■ **Passage shown**
# Yield question to test your brain - Posted by patsears

Posted by David Butler on March 15, 2004 at 12:33:41:

Personally, I believe Lonnie’s own formula for the measurement of this scenario is best… “What’s the rate of return?.. Good enough”.

Couple of things to consider though - all of which have been covered here before in various threads.

First… if that \$500 was YOUR capital, and you had it invested in the deal even five seconds, you have a measurable rate of return. The biggest part of the problem though is finding a calculator program that would handle that large of a yield measurement.

You can see visually for example that in this scenario, you are actually doing the equivalent of purchasing two cash flows. One that brings a one-time lump sum payment of \$1,000; and a second that brings you 36 monthly payments. Also, each of these has to have some “known” future start date, and end date. And to be able to do any calculations, you’ll have to provide at least three “known” variables for each of the respective cash flows, including those dates.

Some of that “gamesmanship” would involve your selection of how the original investment capital (\$500) is allocated to each of the cash flows; and some would be your assumptions for periodic receipt of each of those cash flows, from the time the investment capital left your jeans, and flowed into the investment.

Not sure of the limitations in every hand-held calculator, but like you, my TI BA IIPlus hits the “error” mode in trying to figure the calculation. And my desktop TValue 4.0 maxes out at 265% return. But even with a calculator that would handle the sky-high ROI here, the difficult part would be in measuring that return in relation to the rest of your periodic payments - at least with a handheld calculator. It does become much easier with software programs such as TValue, and even Excel.

In any event, let’s say you put in \$500, and swung the “turnaround” on this deal, in 30 days.

That \$1,000 down payment you receive gives you a 100% return on your invested capital, and since it happened in only one month instead of 12 months, that return equates to annualized yield of 1200%. The 36 payments coming after that give another 247% return on the original \$500 - but that yield would be discounted a tiny bit more, for the fact that those 36 payments don’t start until one more month AFTER you receive the \$1,000 down payment… so in this scenario, you would be waiting 60 days from date of investment, before you started receiving those payments. In the meantime, how was the original \$500 apportioned in relation to each of these cash flows?

Taking those steps, I could go through several iterations and develop a reasonable basis for coming up with a WAC (weighted average coupon - or blended rate) for the whole investment - which would give me a more accurate ROI by allowing some “weighting” in the equation for the fact that a large part of my return is “front-loaded” in the overall term of the investment. Depending on how I apportion the original investment, I could likely go through several iterations to conclude that I received a “blended return” approximating 1,400% annualized… perhaps even higher.

Or, I could simply look at the total profit received on the original investment, and give myself a simple “average” annual return on investment. Here for example, I would have a profit of \$5,335 on my \$500 investment, giving me a total return of 1067%. I could divide that by three years for the time it took to recover the entire investment, and call the average annual return 356%.

■ **Given data**
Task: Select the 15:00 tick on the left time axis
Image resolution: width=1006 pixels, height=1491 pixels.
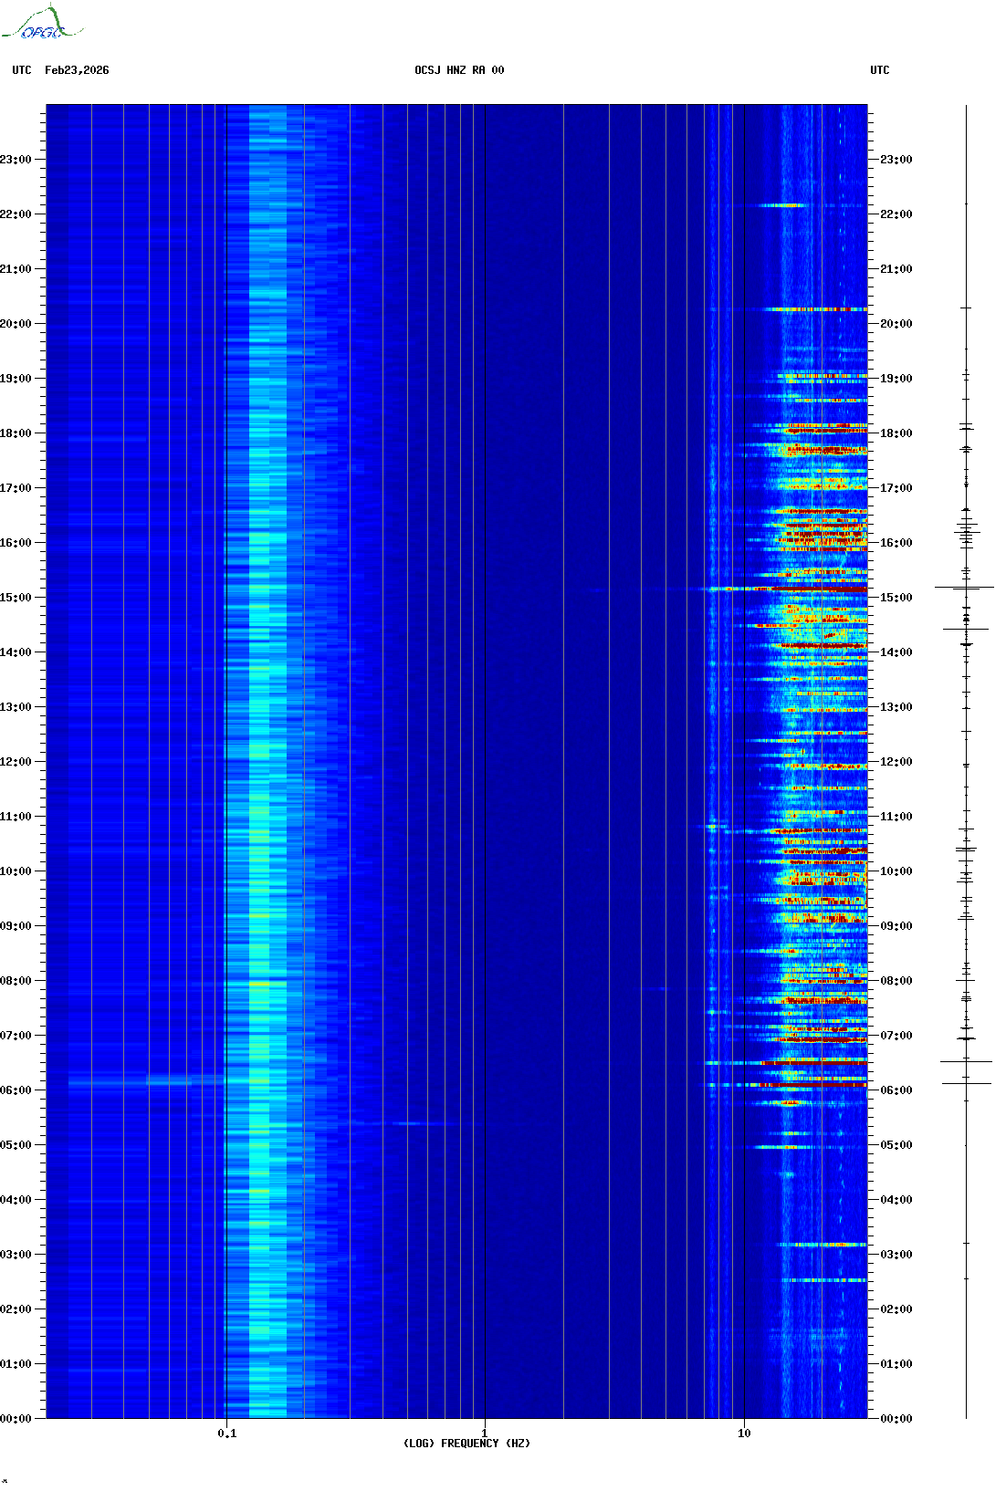Action: pyautogui.click(x=16, y=598)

■ **Requests**
[a] Please reproduce the passage of the yield post starting at "First… if that" and ending at "a yield measurement.".
[b] In the yield post, what return does the desktop TValue 4.0 max out at?

■ **Expected answers**
[a]
First… if that \$500 was YOUR capital, and you had it invested in the deal even five seconds, you have a measurable rate of return. The biggest part of the problem though is finding a calculator program that would handle that large of a yield measurement.

[b] 265%